**Problem to solve:**
Reproduce without change the items from the line that contains "Image resolution: width=800" through the line that contains "column-title: Phi 7/8".

*** Opening of Exercise input ***

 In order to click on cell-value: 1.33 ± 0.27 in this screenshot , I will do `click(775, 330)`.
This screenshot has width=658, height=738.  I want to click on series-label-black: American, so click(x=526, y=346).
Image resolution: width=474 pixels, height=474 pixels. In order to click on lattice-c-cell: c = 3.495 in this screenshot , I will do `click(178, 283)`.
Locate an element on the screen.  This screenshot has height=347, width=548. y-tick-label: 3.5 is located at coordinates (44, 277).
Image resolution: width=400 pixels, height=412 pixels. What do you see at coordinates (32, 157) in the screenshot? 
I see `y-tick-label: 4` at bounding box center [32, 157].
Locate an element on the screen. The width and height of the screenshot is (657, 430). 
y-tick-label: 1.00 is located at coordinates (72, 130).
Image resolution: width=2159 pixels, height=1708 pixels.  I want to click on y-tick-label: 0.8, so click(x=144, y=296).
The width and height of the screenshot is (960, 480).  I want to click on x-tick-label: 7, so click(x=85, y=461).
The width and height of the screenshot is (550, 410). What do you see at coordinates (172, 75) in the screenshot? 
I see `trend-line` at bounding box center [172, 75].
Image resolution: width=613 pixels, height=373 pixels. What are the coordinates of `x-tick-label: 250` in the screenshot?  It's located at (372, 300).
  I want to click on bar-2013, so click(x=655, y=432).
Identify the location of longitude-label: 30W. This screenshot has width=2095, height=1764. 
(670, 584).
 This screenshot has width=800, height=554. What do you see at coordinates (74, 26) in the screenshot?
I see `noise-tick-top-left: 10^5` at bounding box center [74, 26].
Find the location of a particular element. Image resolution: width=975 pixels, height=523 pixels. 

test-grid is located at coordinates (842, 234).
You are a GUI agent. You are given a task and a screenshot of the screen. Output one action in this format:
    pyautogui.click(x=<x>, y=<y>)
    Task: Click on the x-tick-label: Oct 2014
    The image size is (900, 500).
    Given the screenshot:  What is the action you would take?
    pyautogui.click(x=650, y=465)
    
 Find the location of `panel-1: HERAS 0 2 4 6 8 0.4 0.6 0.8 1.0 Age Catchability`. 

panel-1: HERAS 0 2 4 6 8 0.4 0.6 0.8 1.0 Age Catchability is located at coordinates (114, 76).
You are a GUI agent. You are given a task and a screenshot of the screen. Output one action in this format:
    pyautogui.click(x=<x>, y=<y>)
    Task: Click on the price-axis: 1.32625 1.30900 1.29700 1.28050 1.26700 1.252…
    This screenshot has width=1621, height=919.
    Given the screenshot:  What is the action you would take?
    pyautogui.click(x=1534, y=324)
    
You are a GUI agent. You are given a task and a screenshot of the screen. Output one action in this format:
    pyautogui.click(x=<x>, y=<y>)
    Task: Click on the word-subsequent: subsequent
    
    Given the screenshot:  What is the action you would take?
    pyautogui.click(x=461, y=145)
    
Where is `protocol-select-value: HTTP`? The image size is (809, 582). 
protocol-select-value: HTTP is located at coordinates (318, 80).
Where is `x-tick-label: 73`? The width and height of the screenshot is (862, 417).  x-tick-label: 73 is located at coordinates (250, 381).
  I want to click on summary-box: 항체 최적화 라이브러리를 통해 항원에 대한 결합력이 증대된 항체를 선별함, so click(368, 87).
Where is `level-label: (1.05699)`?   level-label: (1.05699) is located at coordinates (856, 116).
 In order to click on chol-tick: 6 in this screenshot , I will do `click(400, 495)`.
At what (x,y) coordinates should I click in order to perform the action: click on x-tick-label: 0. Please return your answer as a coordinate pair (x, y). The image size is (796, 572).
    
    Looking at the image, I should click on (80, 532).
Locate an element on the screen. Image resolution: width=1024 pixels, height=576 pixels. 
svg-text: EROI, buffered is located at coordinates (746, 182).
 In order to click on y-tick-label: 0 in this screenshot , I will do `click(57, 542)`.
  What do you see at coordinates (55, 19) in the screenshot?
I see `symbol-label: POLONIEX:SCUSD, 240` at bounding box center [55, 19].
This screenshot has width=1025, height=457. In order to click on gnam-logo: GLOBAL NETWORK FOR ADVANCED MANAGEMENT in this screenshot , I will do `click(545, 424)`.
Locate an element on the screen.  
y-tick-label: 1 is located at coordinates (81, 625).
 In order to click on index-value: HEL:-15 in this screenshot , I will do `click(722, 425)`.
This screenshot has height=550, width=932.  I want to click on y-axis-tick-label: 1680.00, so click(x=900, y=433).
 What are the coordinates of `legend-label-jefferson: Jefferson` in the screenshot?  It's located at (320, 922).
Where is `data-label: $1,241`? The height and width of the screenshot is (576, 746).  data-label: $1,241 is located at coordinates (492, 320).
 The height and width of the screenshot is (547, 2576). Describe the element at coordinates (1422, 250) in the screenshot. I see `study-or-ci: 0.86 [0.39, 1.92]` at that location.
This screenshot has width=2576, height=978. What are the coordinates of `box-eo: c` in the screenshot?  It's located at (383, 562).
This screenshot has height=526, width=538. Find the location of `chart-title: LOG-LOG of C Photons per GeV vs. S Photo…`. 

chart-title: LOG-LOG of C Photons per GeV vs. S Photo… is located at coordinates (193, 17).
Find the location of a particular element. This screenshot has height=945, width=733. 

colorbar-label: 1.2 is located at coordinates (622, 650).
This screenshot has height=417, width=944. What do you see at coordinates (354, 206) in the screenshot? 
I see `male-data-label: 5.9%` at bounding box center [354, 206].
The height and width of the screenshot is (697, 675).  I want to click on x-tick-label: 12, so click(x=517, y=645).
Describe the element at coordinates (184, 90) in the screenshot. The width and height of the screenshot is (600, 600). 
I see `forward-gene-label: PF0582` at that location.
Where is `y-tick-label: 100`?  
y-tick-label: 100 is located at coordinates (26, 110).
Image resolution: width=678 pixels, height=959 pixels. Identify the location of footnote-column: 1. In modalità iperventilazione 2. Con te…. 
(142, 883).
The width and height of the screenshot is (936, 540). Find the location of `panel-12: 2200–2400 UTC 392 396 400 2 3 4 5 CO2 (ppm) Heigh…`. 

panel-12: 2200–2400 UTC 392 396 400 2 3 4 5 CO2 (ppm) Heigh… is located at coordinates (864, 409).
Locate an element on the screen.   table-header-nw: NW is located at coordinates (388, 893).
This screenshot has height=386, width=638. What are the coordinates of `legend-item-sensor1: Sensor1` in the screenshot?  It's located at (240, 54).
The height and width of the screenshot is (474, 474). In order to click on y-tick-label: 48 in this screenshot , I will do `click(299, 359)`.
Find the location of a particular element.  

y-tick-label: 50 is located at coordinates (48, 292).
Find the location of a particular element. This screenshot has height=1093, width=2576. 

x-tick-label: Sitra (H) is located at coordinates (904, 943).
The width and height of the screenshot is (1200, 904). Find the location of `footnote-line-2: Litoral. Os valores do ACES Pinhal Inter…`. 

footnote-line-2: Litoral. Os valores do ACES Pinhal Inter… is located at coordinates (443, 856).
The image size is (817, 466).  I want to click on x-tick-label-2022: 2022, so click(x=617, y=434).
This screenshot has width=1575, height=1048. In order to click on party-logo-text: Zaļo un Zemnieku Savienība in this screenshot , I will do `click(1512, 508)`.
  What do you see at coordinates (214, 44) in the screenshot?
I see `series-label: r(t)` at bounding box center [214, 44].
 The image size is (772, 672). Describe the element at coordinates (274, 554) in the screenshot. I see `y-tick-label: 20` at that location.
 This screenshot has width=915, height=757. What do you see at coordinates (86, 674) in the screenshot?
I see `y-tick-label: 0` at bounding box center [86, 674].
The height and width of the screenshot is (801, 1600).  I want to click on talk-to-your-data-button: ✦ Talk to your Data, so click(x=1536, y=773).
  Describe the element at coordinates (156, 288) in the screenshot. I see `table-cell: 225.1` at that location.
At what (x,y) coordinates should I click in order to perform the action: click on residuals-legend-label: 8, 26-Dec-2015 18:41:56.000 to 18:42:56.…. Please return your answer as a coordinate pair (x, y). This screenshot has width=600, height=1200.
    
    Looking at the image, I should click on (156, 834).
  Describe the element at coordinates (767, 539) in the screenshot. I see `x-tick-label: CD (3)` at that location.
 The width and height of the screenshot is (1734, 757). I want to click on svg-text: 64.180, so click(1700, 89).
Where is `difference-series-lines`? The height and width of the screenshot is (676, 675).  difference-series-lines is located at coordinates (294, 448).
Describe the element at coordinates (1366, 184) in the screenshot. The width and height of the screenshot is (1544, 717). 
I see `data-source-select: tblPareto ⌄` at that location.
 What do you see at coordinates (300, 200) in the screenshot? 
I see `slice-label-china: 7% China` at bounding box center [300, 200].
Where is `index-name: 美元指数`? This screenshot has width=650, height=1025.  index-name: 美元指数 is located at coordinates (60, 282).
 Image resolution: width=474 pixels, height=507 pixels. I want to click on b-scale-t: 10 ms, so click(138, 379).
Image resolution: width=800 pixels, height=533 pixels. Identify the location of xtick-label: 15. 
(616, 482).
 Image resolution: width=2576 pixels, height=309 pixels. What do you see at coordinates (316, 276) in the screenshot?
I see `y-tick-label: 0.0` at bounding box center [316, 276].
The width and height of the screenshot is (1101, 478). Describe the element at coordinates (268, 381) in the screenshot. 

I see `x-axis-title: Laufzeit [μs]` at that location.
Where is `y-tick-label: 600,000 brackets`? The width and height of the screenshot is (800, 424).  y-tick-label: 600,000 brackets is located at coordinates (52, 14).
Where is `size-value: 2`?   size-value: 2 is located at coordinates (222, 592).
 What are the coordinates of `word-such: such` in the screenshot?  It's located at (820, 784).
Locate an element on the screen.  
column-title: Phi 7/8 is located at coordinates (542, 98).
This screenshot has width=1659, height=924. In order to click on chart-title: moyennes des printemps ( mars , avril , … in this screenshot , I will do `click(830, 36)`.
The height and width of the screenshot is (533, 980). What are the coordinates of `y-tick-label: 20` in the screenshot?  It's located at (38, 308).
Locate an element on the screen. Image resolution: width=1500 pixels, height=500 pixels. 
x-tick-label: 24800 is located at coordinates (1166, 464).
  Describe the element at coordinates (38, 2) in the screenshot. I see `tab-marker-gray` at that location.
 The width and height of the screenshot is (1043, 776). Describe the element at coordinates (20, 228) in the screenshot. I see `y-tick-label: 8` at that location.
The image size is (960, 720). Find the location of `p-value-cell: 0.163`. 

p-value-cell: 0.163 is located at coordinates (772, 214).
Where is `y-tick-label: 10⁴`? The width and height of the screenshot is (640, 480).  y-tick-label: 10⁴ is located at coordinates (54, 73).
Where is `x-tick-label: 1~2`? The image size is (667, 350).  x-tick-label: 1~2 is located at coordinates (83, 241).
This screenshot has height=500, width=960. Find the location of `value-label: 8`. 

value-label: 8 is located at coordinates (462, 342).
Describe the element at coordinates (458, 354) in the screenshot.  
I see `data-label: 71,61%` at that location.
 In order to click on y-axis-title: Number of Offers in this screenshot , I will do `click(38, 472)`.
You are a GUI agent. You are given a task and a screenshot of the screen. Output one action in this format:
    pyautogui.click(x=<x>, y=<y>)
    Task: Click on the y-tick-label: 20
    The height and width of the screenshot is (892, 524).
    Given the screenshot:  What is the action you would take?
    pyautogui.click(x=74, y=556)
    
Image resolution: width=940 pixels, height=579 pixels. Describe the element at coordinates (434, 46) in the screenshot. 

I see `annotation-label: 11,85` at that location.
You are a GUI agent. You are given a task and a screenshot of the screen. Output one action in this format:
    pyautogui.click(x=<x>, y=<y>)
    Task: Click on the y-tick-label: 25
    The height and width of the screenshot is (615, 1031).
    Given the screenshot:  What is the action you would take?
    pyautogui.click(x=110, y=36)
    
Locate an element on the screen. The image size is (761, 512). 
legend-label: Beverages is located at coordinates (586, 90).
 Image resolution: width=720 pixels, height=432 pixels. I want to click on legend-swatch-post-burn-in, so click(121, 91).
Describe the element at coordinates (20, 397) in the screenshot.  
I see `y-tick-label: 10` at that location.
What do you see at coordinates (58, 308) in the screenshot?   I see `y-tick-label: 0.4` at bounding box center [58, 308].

*** Close of Exercise input ***

**Written response:**
Image resolution: width=800 pixels, height=533 pixels. Identify the location of xtick-label: 15. 
(616, 482).
 Image resolution: width=2576 pixels, height=309 pixels. What do you see at coordinates (316, 276) in the screenshot?
I see `y-tick-label: 0.0` at bounding box center [316, 276].
The width and height of the screenshot is (1101, 478). Describe the element at coordinates (268, 381) in the screenshot. 

I see `x-axis-title: Laufzeit [μs]` at that location.
Where is `y-tick-label: 600,000 brackets`? The width and height of the screenshot is (800, 424).  y-tick-label: 600,000 brackets is located at coordinates (52, 14).
Where is `size-value: 2`?   size-value: 2 is located at coordinates (222, 592).
 What are the coordinates of `word-such: such` in the screenshot?  It's located at (820, 784).
Locate an element on the screen.  
column-title: Phi 7/8 is located at coordinates (542, 98).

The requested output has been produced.